-------- Text section --------

BMC software is promising to bring users another step closer to the holy grail of IT management: managing infrastructure from the business perspective.
BMC on May 15 is releasing new deliverables in its BSM (Business Service Management) initiative, including the second generation of both its Atrium CMDB (Configuration Management Database) and its Automated Discovery. In addition, the company is introducing a new dashboard and the first of several planned analytics capabilities that provide business metrics and trending information.
With an eye toward making it easier for organizations to align their operations with ITIL (IT Infrastructure Library) recommendations on IT management, BMC is working to help IT become more responsive to businesses.
“IT shops [in general] have traditionally managed from a piece-part level,” said BMC customer Ryan Staggs, a director in the IT systems group at Hospital Corporation of America, in Nashville, Tenn. “Managing and monitoring from the end-user perspective is enabled through things like a CMDB and scripting technologies that try to simulate the end-user experience. Those allow you to understand the impact to the business when a component goes down.”
Version 2.0 of the Atrium CMDB includes a “much richer set of configuration item data” driven by broader discovery capabilities that bring in new information on identity, business processes and storage, in addition to existing discovery of databases, Web servers, applications from companies such as SAP and Siebel Systems, as well as virtual systems such as VMware, said BMC Chief Technology Officer Tom Bishop, in Houston.
“The CMDB is a mechanism from ITIL that defines a set of configuration items and acts as a synchronization point between different ITIL management processes,” Bishop said. “Each has a set of attributes that we extended, so were discovering more assets, more about the assets and more relationships between the assets.”
BMC in the fall of 2006 also will add to its BSM initiative the ability to discover mainframe elements, including hardware, software, applications and transaction information from BMC mainframe management suites.
The expanded scope of automated discovery is key for HCA.
“Being able to discover more assets is a universal need,” Staggs said. “Were a large shop. Weve got tons of platforms we use in a production environment, so scope is important. Being able to tie the relationships goes back to BSM and the user experience, and I can do this efficiently or inefficiently. We want our process to be supported by tools that allow me to automatically identify these relationships out there. If we cant streamline these processes through tools, we wont invest in it at all.”
BMC partnered with IDS Scheer to create a new discovery tool, dubbed BMC Discovery for ARIS IDS Scheer, which automates the discovery of business process models from the process consulting companys ARIS Business Architect application.
Those models can then be linked with data on IT services and infrastructure in the CMDB to enable IT administrators to see what business process is affected when IT events happen and then prioritize events based on their business impact.
The new dashboard delivers a high-level view along with an ITIL view of the data being federated in the CMDB. It addresses a long-standing need for IT to communicate with the business in business terms, rather than IT terms, Bishop said.
“At the end of the day, the goal should be to get a simple, straightforward view of the IT things people care about, to put IT activities more on a business foundation,” Bishop said.

--------

Copy the BMC text word for word, from "The new dashboard" up to and including "terms, Bishop said.".

-------- Supplied entries --------

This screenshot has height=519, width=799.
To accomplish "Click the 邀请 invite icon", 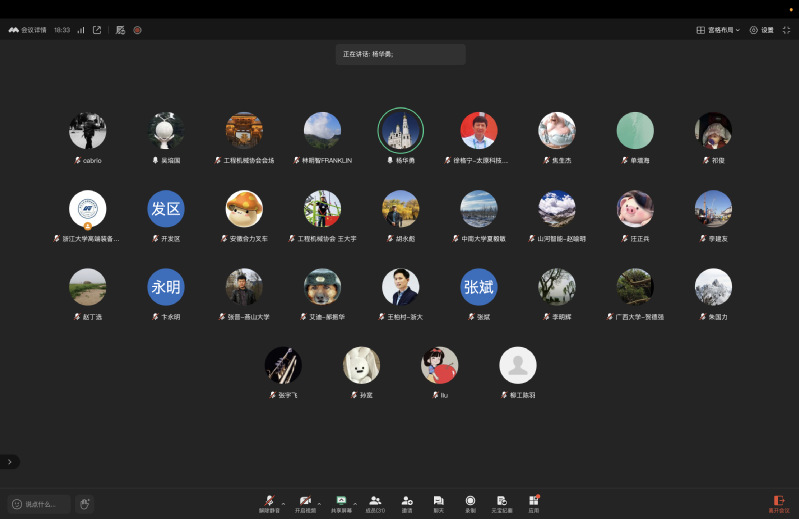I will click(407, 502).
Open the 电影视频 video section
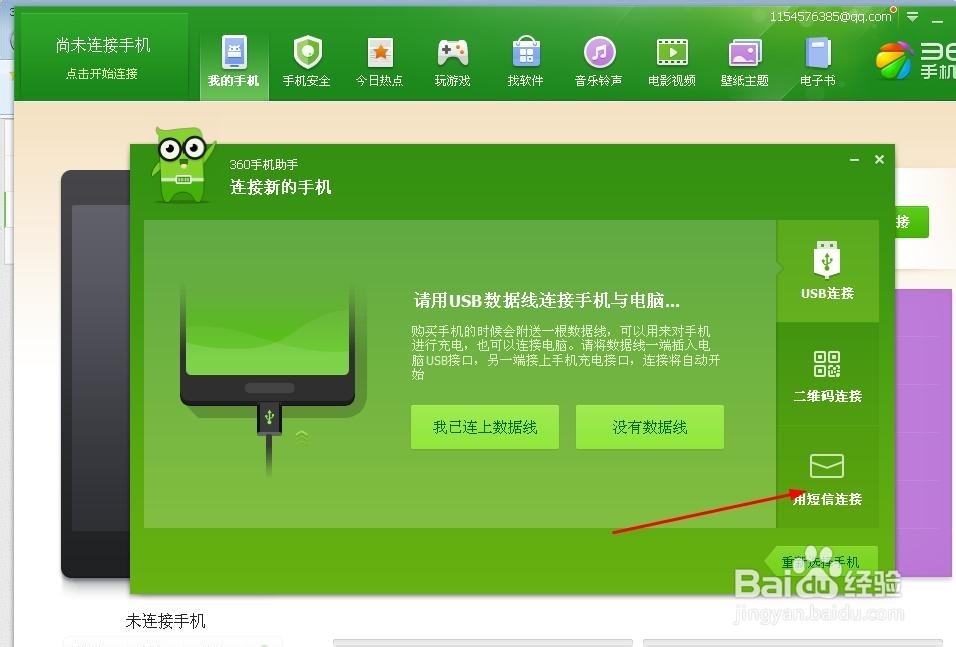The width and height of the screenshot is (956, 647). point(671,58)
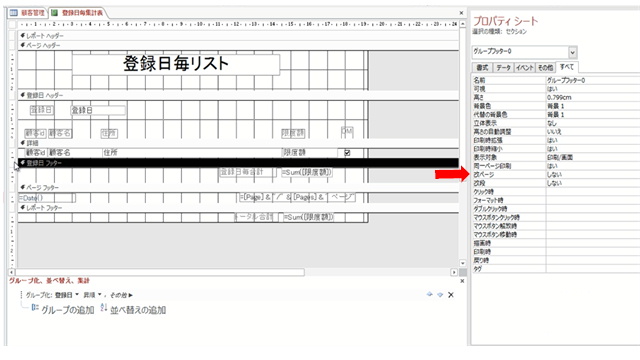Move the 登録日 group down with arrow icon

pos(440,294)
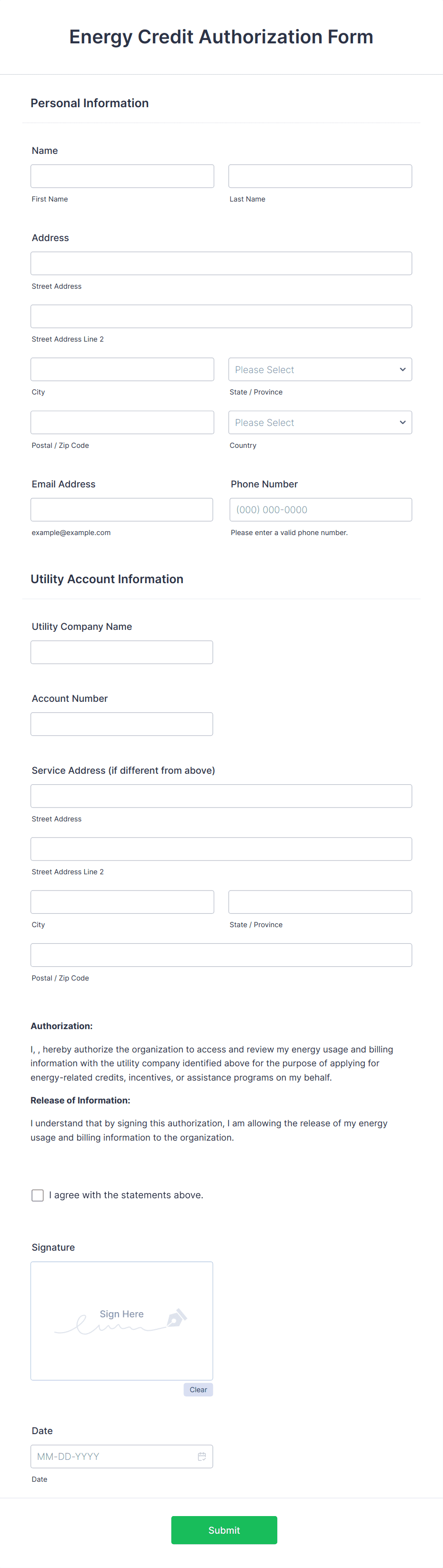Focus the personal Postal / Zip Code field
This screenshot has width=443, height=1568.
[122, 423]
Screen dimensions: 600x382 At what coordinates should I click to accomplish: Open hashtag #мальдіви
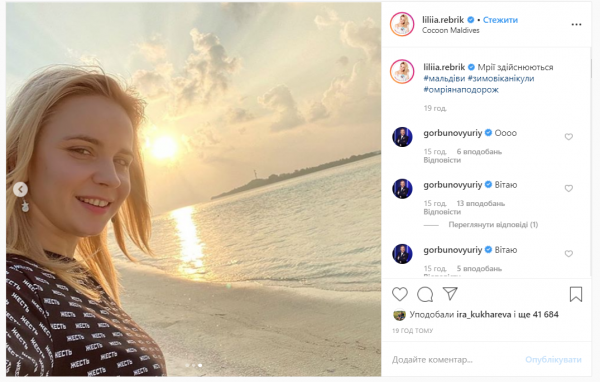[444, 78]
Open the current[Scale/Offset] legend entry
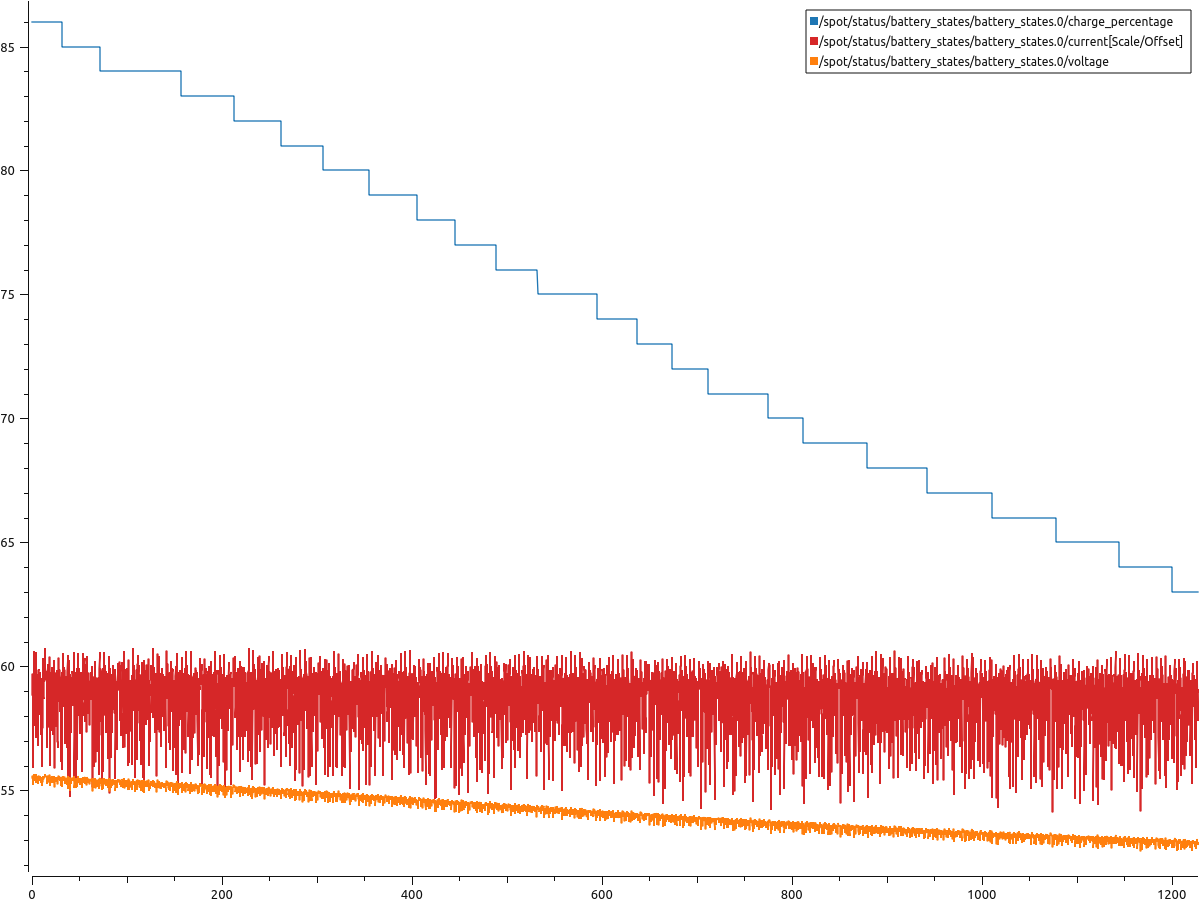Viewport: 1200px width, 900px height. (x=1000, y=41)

--------

Reply to the exercise =
The new dashboard delivers a high-level view along with an ITIL view of the data being federated in the CMDB. It addresses a long-standing need for IT to communicate with the business in business terms, rather than IT terms, Bishop said.